Like as a shock of corn cometh in in his season - Margin, “ascendeth.” As a sheaf of grain is harvested when it is fully ripe. This is a beautiful comparison, and the meaning is obvious. He would not be cut off before his plans were fully matured; before the fruits of righteousness had ripened in his life. He would be taken away when he was ripe for heaven - as the yellow grain is for the harvest. Grain is not cut down when it is green; and the meaning of Eliphaz is, that it is as desirable that man should live to a good old age before he is gathered to his fathers, as it is that grain should be suffered to stand until it is fully ripe.
Lo this - All this that I have said; the truth of all the remarks which I have made.
We have searched it - We have by careful observation of the course of events come to these conclusions. These are our views of the providence of God, and of the principles of his government, as far as we have had the opportunity of observing, and they are well worthy of your attention. The sentiments in these two chapters indicate close and accurate observation; and if we think that the observation was not always wholly accurate, or that the principles were carried further than facts would warrant, or that Eliphaz applied them with somewhat undue severity to the case of Job, we are to remember that this was in the infancy of the world, that they had few historical records, and that they had no written revelation. If they were favored with occasional revelations, as Eliphaz claimed (Job 4:12 ff), yet they were few in number, and at distant intervals, and the divine communications pertained to but few points.

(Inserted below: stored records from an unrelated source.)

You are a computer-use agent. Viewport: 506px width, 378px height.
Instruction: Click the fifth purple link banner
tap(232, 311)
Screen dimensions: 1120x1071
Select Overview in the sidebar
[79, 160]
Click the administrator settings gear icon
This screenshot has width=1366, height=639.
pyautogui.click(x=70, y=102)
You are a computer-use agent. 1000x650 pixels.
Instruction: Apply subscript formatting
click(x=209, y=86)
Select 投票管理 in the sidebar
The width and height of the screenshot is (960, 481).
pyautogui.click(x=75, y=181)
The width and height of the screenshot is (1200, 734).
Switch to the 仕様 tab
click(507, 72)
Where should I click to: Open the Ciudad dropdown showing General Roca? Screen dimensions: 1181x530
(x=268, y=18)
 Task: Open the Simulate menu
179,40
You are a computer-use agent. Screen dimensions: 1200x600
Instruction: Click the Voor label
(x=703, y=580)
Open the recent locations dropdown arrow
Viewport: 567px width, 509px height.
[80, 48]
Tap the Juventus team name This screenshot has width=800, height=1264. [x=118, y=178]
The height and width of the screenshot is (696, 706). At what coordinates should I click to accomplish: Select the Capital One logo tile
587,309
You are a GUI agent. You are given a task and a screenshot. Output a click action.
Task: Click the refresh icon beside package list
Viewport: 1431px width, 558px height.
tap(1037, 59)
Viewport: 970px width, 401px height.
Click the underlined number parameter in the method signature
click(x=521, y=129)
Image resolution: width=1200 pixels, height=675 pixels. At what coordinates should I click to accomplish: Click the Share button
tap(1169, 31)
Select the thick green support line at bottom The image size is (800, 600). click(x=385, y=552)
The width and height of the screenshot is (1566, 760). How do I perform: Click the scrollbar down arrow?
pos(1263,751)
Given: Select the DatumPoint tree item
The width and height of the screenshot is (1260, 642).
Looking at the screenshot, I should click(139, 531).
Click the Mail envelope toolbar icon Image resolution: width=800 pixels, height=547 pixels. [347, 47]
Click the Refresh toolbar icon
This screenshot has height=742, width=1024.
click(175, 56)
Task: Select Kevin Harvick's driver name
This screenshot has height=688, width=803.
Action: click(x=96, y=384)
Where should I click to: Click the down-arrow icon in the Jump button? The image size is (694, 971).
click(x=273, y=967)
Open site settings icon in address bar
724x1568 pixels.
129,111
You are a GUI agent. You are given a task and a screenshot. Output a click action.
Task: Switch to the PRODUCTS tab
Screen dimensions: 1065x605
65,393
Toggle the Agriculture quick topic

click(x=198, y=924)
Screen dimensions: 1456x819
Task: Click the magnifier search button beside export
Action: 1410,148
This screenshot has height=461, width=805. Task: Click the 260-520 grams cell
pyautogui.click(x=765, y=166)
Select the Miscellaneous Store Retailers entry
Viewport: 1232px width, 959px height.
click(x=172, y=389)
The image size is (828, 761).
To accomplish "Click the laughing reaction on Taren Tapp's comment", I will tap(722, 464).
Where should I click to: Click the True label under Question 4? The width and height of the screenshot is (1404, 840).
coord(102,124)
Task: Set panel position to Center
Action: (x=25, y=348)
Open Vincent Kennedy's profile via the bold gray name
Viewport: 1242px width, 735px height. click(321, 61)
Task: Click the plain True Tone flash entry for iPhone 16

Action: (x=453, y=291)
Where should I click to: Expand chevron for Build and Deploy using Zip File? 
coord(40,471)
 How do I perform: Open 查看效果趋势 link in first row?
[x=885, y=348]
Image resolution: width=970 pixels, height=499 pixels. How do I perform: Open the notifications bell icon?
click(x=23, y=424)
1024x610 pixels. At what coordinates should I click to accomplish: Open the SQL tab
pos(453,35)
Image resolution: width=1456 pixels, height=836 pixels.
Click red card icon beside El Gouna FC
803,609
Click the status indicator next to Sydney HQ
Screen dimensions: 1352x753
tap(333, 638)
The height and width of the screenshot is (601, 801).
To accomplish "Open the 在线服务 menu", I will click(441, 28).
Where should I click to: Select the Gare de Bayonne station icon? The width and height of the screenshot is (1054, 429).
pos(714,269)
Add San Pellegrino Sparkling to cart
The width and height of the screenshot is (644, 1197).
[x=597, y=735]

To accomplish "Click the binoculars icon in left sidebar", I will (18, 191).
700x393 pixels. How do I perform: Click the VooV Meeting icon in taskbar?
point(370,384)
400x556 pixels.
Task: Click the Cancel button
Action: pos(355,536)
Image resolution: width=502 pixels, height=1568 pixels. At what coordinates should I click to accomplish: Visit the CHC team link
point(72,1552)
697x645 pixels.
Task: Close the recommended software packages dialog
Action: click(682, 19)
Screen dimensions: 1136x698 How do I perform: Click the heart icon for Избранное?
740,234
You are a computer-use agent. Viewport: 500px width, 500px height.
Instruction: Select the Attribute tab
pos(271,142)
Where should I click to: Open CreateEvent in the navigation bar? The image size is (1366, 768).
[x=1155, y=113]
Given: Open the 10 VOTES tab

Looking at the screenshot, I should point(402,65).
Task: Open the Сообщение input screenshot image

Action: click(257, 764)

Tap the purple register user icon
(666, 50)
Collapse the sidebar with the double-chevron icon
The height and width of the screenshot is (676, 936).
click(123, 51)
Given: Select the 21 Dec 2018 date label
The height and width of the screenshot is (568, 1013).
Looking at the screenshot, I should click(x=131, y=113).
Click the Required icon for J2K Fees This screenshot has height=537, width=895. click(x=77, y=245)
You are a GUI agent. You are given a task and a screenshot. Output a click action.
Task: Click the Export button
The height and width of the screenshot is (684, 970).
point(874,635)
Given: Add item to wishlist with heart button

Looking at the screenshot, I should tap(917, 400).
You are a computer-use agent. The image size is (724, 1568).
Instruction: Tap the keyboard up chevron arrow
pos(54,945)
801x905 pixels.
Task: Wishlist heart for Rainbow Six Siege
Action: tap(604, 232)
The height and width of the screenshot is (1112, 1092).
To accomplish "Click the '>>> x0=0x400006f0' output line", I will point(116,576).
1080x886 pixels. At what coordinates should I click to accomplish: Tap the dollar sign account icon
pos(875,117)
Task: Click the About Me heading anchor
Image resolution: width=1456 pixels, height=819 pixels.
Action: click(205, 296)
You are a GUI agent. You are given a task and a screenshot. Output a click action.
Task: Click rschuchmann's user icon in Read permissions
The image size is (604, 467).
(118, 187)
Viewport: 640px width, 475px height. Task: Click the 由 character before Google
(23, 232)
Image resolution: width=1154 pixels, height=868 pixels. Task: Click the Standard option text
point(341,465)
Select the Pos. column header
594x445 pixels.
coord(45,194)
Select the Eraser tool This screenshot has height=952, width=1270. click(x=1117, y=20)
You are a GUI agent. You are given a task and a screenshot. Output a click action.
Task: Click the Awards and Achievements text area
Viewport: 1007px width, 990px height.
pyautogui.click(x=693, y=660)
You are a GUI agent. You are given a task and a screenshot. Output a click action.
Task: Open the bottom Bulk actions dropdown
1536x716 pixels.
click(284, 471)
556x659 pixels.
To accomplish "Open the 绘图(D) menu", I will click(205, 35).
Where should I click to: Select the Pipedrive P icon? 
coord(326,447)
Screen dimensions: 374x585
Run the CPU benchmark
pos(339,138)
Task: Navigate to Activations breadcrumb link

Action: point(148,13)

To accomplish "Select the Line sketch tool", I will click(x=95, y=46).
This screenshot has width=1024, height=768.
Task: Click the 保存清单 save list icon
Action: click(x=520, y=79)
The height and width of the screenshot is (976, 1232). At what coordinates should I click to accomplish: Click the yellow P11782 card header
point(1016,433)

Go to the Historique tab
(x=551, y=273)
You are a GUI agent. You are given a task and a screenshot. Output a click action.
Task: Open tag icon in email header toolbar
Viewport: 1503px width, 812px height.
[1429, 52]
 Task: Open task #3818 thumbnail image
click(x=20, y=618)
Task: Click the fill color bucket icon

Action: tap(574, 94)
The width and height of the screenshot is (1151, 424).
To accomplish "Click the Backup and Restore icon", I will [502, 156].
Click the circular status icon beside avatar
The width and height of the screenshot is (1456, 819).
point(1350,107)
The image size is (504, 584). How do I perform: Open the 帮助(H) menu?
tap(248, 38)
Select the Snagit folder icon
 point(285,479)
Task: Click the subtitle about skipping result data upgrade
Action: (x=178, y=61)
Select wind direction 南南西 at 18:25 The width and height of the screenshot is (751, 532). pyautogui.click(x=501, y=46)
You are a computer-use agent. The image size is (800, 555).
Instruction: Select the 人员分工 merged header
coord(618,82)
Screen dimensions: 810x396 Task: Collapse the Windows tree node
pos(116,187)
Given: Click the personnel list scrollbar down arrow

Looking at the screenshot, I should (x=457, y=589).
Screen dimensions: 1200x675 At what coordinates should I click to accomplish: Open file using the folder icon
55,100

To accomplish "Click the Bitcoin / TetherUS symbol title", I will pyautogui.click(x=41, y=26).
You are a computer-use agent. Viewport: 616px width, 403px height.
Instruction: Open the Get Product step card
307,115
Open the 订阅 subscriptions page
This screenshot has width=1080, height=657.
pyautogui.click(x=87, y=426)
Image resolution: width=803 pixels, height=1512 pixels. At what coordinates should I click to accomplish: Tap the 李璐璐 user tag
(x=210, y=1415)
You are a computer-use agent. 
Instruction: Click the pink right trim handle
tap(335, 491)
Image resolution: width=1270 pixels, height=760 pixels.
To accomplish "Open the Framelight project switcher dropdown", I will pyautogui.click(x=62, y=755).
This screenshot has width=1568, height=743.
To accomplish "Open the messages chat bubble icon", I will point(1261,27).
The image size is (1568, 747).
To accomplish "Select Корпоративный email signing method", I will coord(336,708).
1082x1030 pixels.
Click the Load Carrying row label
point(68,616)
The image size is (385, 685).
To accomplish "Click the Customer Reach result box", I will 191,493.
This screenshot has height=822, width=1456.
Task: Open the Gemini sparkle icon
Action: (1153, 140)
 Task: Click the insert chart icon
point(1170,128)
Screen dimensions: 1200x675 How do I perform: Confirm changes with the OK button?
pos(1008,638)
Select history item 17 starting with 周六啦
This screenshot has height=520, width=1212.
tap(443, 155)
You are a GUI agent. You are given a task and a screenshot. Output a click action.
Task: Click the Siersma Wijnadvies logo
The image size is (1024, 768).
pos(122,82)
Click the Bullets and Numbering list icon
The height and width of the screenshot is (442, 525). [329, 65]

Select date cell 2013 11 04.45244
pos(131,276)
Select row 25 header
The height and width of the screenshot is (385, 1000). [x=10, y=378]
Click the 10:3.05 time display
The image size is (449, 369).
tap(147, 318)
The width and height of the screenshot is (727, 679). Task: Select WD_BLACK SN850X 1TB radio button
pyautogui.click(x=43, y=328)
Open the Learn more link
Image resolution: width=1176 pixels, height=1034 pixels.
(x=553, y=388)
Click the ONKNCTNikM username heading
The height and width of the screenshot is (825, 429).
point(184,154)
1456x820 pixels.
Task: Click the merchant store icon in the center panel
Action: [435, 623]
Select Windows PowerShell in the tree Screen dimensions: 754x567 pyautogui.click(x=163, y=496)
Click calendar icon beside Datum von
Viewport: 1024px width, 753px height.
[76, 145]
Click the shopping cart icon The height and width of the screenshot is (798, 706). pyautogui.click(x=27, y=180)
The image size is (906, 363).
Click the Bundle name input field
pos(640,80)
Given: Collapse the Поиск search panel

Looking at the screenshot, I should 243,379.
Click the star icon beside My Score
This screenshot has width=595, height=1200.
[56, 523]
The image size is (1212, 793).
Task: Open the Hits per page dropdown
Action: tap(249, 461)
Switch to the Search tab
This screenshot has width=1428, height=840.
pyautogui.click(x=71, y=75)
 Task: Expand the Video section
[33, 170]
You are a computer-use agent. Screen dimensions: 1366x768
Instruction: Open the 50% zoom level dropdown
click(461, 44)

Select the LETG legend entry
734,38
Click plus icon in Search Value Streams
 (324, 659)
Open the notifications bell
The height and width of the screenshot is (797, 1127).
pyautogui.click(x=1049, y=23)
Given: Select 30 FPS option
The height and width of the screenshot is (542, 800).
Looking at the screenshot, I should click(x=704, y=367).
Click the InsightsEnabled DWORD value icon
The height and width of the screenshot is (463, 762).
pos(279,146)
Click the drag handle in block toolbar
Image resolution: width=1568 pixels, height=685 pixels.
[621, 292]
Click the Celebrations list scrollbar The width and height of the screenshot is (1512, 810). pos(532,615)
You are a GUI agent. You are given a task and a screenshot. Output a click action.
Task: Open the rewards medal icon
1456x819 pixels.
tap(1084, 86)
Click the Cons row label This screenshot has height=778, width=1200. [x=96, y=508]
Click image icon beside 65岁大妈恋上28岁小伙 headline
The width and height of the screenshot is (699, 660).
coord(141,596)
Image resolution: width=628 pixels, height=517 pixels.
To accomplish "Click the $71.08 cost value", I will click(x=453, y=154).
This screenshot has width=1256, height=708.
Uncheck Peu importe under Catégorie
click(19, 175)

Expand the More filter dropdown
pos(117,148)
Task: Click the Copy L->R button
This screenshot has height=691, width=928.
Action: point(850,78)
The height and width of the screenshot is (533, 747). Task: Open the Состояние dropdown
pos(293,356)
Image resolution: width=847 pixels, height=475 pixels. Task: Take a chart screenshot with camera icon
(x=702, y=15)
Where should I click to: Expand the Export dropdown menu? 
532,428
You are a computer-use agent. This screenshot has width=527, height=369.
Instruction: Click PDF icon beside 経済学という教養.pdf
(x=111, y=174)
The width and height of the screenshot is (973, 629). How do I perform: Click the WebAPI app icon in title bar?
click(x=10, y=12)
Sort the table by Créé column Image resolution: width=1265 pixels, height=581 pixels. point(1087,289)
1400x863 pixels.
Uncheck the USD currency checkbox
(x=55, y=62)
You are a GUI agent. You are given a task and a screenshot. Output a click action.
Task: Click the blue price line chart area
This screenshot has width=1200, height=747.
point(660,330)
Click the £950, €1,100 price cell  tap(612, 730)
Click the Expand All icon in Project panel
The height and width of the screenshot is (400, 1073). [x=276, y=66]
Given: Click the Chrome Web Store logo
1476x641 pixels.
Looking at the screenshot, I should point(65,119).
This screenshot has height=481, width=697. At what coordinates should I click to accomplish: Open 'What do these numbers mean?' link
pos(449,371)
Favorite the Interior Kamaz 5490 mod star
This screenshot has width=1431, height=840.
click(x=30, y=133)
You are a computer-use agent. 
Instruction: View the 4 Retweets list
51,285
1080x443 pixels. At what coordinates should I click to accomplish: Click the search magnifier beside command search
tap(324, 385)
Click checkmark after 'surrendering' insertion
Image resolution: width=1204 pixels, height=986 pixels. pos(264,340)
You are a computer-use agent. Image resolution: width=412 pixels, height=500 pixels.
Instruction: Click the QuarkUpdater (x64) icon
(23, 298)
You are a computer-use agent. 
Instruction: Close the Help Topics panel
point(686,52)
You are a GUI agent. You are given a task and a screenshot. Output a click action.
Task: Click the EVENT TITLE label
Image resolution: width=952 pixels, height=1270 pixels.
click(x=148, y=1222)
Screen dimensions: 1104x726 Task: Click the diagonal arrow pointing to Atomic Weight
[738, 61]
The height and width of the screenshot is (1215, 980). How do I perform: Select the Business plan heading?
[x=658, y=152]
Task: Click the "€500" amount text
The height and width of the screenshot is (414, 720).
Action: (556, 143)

Though it may without impropriety be maintained that some of the views of Eliphaz and his friends were not wholly accurate, yet we may safely ask, Where among the Greek and Roman sages can views of the divine government be found that equal these in correctness, or that are expressed with equal force and beauty? For profound and accurate observation, for beauty of thought and sublimity of expression, the sage of Teman will not fall behind the sages of Athens; and not the least interesting thing in the contemplation of the book of Job, is the comparison which we are almost of necessity compelled to make between the observations on the course of events which were made in Arabia, and those which were made by the philosophers of the ancient pagan world. Is it improper to suppose that one design of this book was to show how far the human mind could go, with the aid of occasional revelations on a few points, in ascertaining the principles of the divine administration, and to demonstrate that, after all, the mind needed a fuller revelation to enable man to comprehend the truths pertaining to the kingdom of God? “Hear it for thy good.” Margin, as in Hebrew “thyself.” These principles are such that they are of importance for you to understand and to apply.